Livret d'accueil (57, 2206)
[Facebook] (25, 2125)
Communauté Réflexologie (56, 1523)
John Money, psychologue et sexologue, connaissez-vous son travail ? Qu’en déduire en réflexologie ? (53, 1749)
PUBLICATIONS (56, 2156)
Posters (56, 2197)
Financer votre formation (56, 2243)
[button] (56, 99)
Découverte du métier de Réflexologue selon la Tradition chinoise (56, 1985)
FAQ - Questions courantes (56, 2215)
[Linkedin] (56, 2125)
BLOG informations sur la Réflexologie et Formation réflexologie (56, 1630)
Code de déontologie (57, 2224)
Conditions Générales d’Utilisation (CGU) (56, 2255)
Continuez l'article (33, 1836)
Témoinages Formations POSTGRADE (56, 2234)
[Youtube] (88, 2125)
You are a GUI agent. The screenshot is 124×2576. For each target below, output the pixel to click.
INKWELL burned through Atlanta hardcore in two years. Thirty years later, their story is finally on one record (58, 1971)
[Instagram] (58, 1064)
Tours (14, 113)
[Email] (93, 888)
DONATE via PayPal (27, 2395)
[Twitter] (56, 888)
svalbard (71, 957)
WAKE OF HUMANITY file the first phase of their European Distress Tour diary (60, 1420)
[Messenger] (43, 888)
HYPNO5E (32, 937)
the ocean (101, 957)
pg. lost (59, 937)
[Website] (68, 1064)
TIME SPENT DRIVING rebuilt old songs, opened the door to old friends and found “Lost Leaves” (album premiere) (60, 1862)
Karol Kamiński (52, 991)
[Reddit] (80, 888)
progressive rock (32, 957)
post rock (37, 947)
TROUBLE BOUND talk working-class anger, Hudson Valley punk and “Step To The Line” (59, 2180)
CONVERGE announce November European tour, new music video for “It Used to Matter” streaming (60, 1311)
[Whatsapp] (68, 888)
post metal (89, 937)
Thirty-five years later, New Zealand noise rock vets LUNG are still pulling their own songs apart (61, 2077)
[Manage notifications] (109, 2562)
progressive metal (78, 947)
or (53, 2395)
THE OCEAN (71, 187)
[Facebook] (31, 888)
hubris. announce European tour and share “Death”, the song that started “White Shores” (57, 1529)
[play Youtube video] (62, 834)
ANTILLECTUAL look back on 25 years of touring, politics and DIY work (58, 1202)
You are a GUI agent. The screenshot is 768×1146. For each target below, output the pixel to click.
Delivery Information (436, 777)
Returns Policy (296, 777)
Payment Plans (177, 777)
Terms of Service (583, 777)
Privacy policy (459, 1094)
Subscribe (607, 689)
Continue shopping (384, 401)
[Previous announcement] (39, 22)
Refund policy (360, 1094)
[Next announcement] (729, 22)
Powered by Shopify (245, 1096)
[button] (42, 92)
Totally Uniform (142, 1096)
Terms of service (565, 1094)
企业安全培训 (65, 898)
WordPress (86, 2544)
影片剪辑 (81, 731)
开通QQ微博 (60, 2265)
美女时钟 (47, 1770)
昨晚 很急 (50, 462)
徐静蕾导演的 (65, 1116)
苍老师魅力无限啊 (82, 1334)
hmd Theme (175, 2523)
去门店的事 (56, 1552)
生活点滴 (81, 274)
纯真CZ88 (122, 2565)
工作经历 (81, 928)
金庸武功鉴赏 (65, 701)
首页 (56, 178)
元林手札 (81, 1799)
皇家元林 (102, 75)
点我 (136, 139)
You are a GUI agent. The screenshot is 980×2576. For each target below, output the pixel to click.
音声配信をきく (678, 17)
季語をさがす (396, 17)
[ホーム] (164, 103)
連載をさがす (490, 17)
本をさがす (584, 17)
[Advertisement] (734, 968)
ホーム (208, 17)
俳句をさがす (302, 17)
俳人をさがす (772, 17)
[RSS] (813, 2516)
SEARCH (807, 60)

* [What is needed]
The full listing is to be restated word for word.

* [Solution to the exercise]
Livret d'accueil (57, 2206)
[Facebook] (25, 2125)
Communauté Réflexologie (56, 1523)
John Money, psychologue et sexologue, connaissez-vous son travail ? Qu’en déduire en réflexologie ? (53, 1749)
PUBLICATIONS (56, 2156)
Posters (56, 2197)
Financer votre formation (56, 2243)
[button] (56, 99)
Découverte du métier de Réflexologue selon la Tradition chinoise (56, 1985)
FAQ - Questions courantes (56, 2215)
[Linkedin] (56, 2125)
BLOG informations sur la Réflexologie et Formation réflexologie (56, 1630)
Code de déontologie (57, 2224)
Conditions Générales d’Utilisation (CGU) (56, 2255)
Continuez l'article (33, 1836)
Témoinages Formations POSTGRADE (56, 2234)
[Youtube] (88, 2125)
You are a GUI agent. The screenshot is 124×2576. For each target below, output the pixel to click.
INKWELL burned through Atlanta hardcore in two years. Thirty years later, their story is finally on one record (58, 1971)
[Instagram] (58, 1064)
Tours (14, 113)
[Email] (93, 888)
DONATE via PayPal (27, 2395)
[Twitter] (56, 888)
svalbard (71, 957)
WAKE OF HUMANITY file the first phase of their European Distress Tour diary (60, 1420)
[Messenger] (43, 888)
HYPNO5E (32, 937)
the ocean (101, 957)
pg. lost (59, 937)
[Website] (68, 1064)
TIME SPENT DRIVING rebuilt old songs, opened the door to old friends and found “Lost Leaves” (album premiere) (60, 1862)
Karol Kamiński (52, 991)
[Reddit] (80, 888)
progressive rock (32, 957)
post rock (37, 947)
TROUBLE BOUND talk working-class anger, Hudson Valley punk and “Step To The Line” (59, 2180)
CONVERGE announce November European tour, new music video for “It Used to Matter” streaming (60, 1311)
[Whatsapp] (68, 888)
post metal (89, 937)
Thirty-five years later, New Zealand noise rock vets LUNG are still pulling their own songs apart (61, 2077)
[Manage notifications] (109, 2562)
progressive metal (78, 947)
or (53, 2395)
THE OCEAN (71, 187)
[Facebook] (31, 888)
hubris. announce European tour and share “Death”, the song that started “White Shores” (57, 1529)
[play Youtube video] (62, 834)
ANTILLECTUAL look back on 25 years of touring, politics and DIY work (58, 1202)
You are a GUI agent. The screenshot is 768×1146. For each target below, output the pixel to click.
Delivery Information (436, 777)
Returns Policy (296, 777)
Payment Plans (177, 777)
Terms of Service (583, 777)
Privacy policy (459, 1094)
Subscribe (607, 689)
Continue shopping (384, 401)
[Previous announcement] (39, 22)
Refund policy (360, 1094)
[Next announcement] (729, 22)
Powered by Shopify (245, 1096)
[button] (42, 92)
Totally Uniform (142, 1096)
Terms of service (565, 1094)
企业安全培训 (65, 898)
WordPress (86, 2544)
影片剪辑 (81, 731)
开通QQ微博 (60, 2265)
美女时钟 (47, 1770)
昨晚 很急 (50, 462)
徐静蕾导演的 (65, 1116)
苍老师魅力无限啊 (82, 1334)
hmd Theme (175, 2523)
去门店的事 (56, 1552)
生活点滴 (81, 274)
纯真CZ88 (122, 2565)
工作经历 (81, 928)
金庸武功鉴赏 (65, 701)
首页 (56, 178)
元林手札 (81, 1799)
皇家元林 (102, 75)
点我 (136, 139)
You are a GUI agent. The screenshot is 980×2576. For each target below, output the pixel to click.
音声配信をきく (678, 17)
季語をさがす (396, 17)
[ホーム] (164, 103)
連載をさがす (490, 17)
本をさがす (584, 17)
[Advertisement] (734, 968)
ホーム (208, 17)
俳句をさがす (302, 17)
俳人をさがす (772, 17)
[RSS] (813, 2516)
SEARCH (807, 60)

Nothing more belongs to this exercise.